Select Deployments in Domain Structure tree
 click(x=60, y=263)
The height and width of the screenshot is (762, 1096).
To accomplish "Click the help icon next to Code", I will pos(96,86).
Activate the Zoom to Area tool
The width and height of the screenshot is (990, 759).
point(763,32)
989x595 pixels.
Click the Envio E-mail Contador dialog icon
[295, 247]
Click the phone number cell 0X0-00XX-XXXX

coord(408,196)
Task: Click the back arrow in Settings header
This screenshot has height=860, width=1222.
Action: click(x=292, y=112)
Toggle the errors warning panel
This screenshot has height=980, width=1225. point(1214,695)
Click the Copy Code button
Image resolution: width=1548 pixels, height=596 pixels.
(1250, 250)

━━━━━━━━

_PROBLEM STATEMENT_
Every entry should be retyped exactly as it appears.

_ANSWER_
Select Deployments in Domain Structure tree
 click(x=60, y=263)
The height and width of the screenshot is (762, 1096).
To accomplish "Click the help icon next to Code", I will pos(96,86).
Activate the Zoom to Area tool
The width and height of the screenshot is (990, 759).
point(763,32)
989x595 pixels.
Click the Envio E-mail Contador dialog icon
[295, 247]
Click the phone number cell 0X0-00XX-XXXX

coord(408,196)
Task: Click the back arrow in Settings header
This screenshot has height=860, width=1222.
Action: click(x=292, y=112)
Toggle the errors warning panel
This screenshot has height=980, width=1225. point(1214,695)
Click the Copy Code button
Image resolution: width=1548 pixels, height=596 pixels.
(1250, 250)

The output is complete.